Features of Non-convertible debentures:
- NCDs are listed on stock exchanges. Hence, provides liquidity to holder
- The tenure of NCDs can be anywhere between 2 years and 20 years
- They are rated by rating agencies such as CRISIL
- If you buy an NCD that pays interest then the interest will not attract TDS
- Most NCDs have payout options like monthly, quarterly, annual and cumulative interest
- Debentures can be traded in the market like any other asset. Investors need not keep it until maturity
Given the unclear global and domestic equity environment, NCDs are reportedly attracting more eyeballs in the investor community. The reason why they are becoming so prevalent among investors is their high liquidity nature.
Fetching higher coupon rates, NCDs act as a good link between uncertain returns of investing in equity shares and fixed returns from FDs offered by either banks or corporate houses. NCDs, by virtue of being traded in secondary markets, do not involve any lock-in period and hence enables an investor to liquidate his/her investment whenever required.
Recently, many companies like Shriram Transport Finance, Muthoot Finance, Manappuram Finance and Shriram City Union Finance rolled out NCD issues. Most of these issues are seemingly offering a higher yield to the retail investors who have invested in it.
Since they seem very tempting, a slew of investors are likely to try their hands at NCDs. However, there are inevitable risk factors associated with any kind of investments. Thus, before investing in an NCD, investors should check the financials of the company that is issuing the product. It is necessary to check out Interest Coverage Ratio, Capital Adequacy Ratio and Non-Performing assets of the company. This becomes highly important when the company is a non-banking finance company (NBFC).

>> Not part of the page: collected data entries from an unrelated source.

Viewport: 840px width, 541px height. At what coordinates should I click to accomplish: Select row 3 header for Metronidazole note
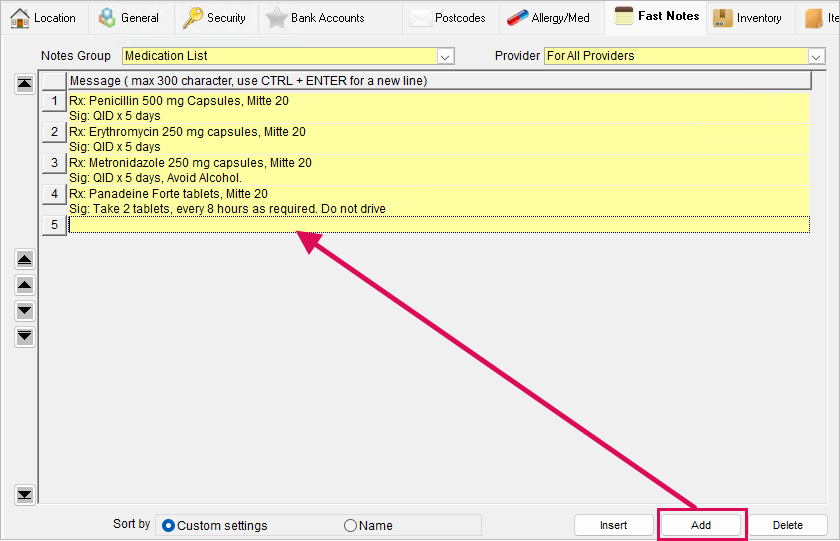coord(54,163)
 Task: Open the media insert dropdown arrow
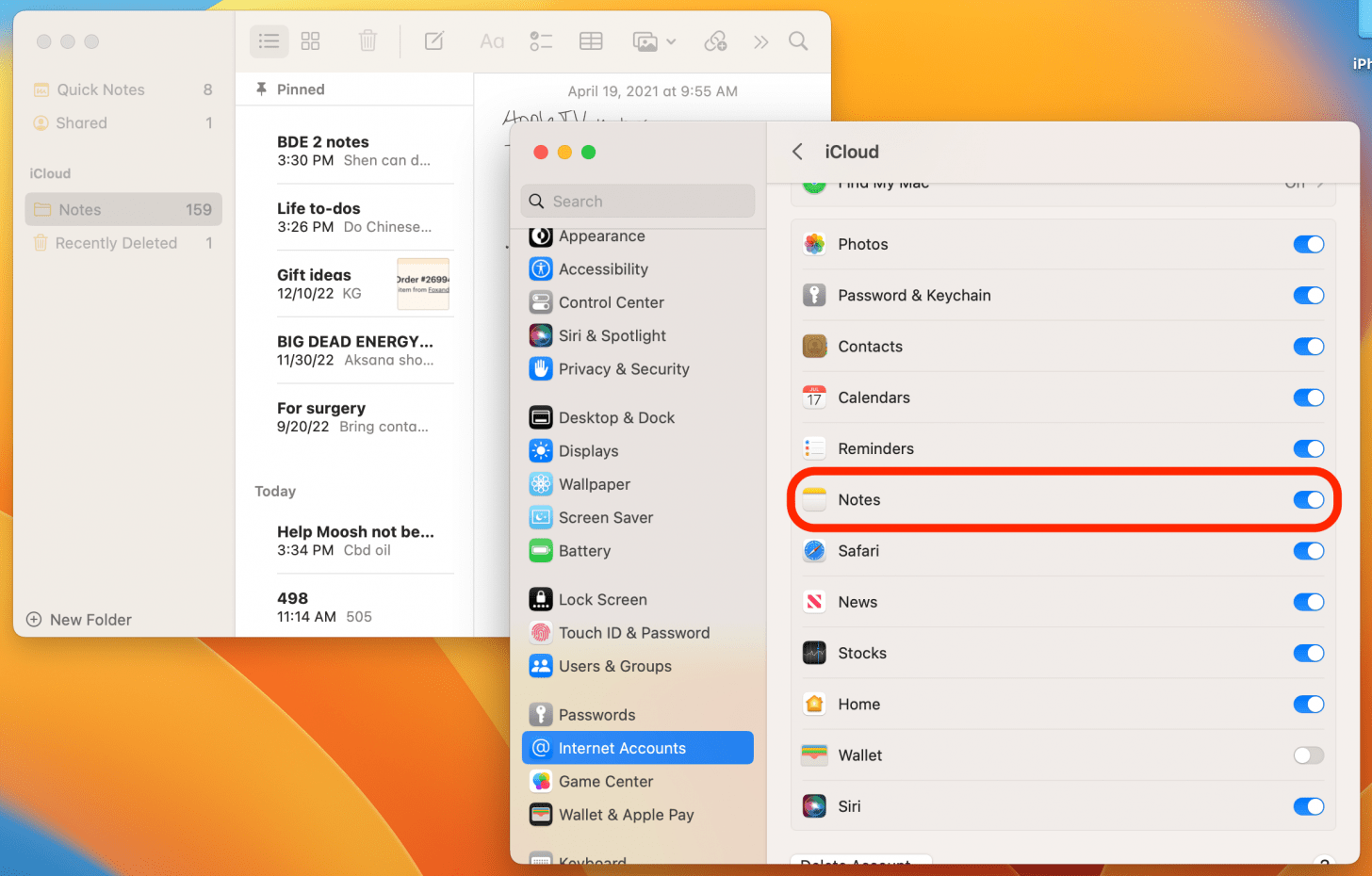[671, 42]
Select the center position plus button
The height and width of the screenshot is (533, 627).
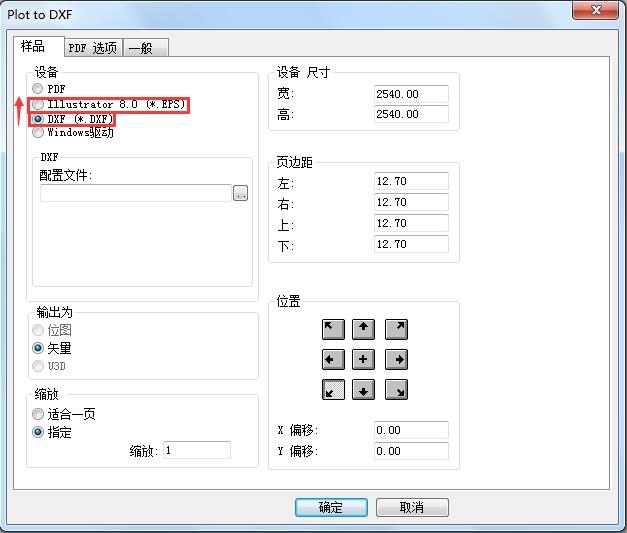coord(365,359)
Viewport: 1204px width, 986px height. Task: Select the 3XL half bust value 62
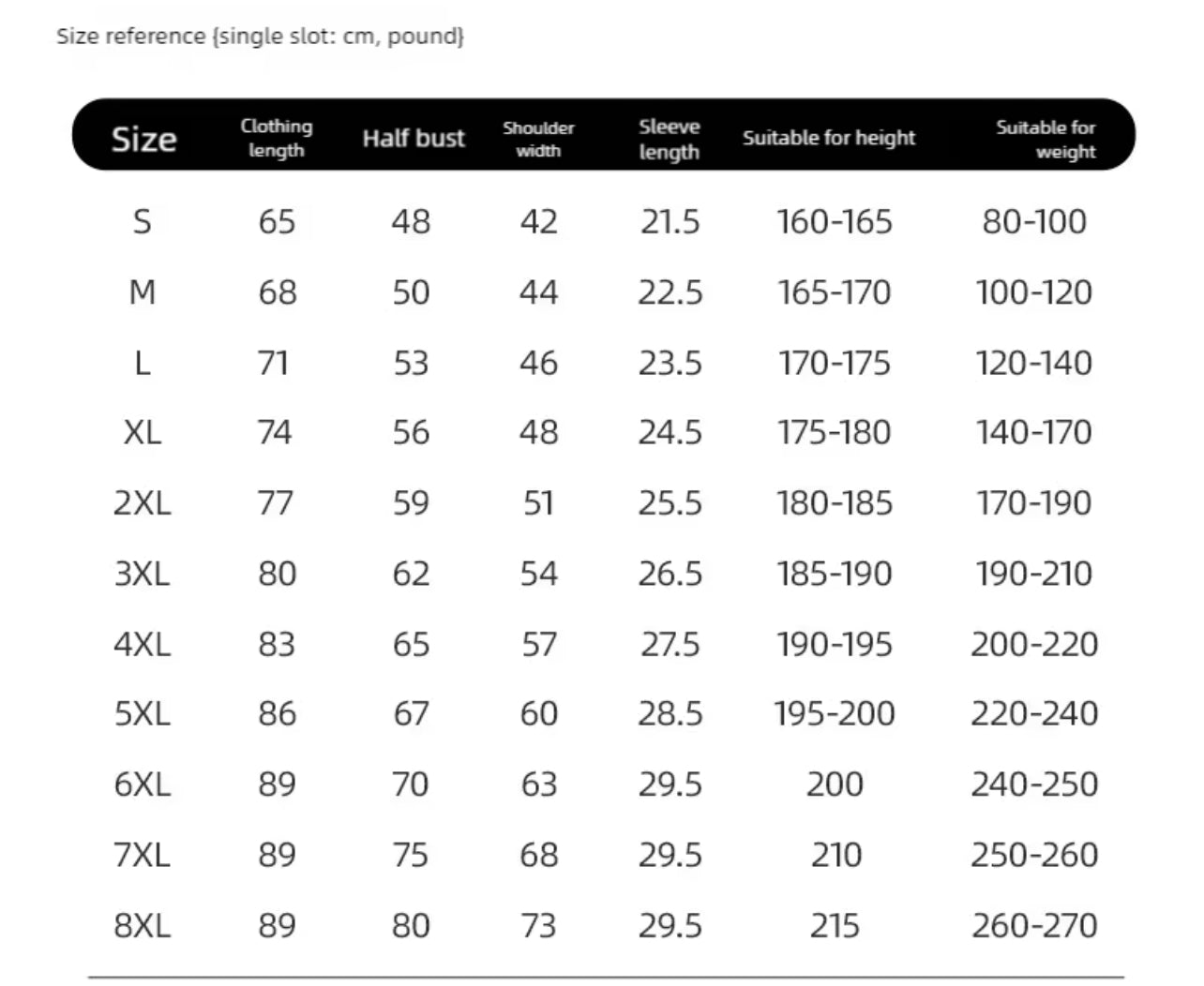(411, 574)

Having watched the company’s financial strength, an investor needs to check the other aspects of its business like its multiple sources of revenue, to whom it is lending its money, etc. Also, one must check out the company’s asset quality in terms of its non-performing assets (NPA) and evade lending money to a company with a high level of NPA.
Disclaimer:
1. Views as are mentioned in the article are personal views of Author and nothing to link with Co., its Director and Employees.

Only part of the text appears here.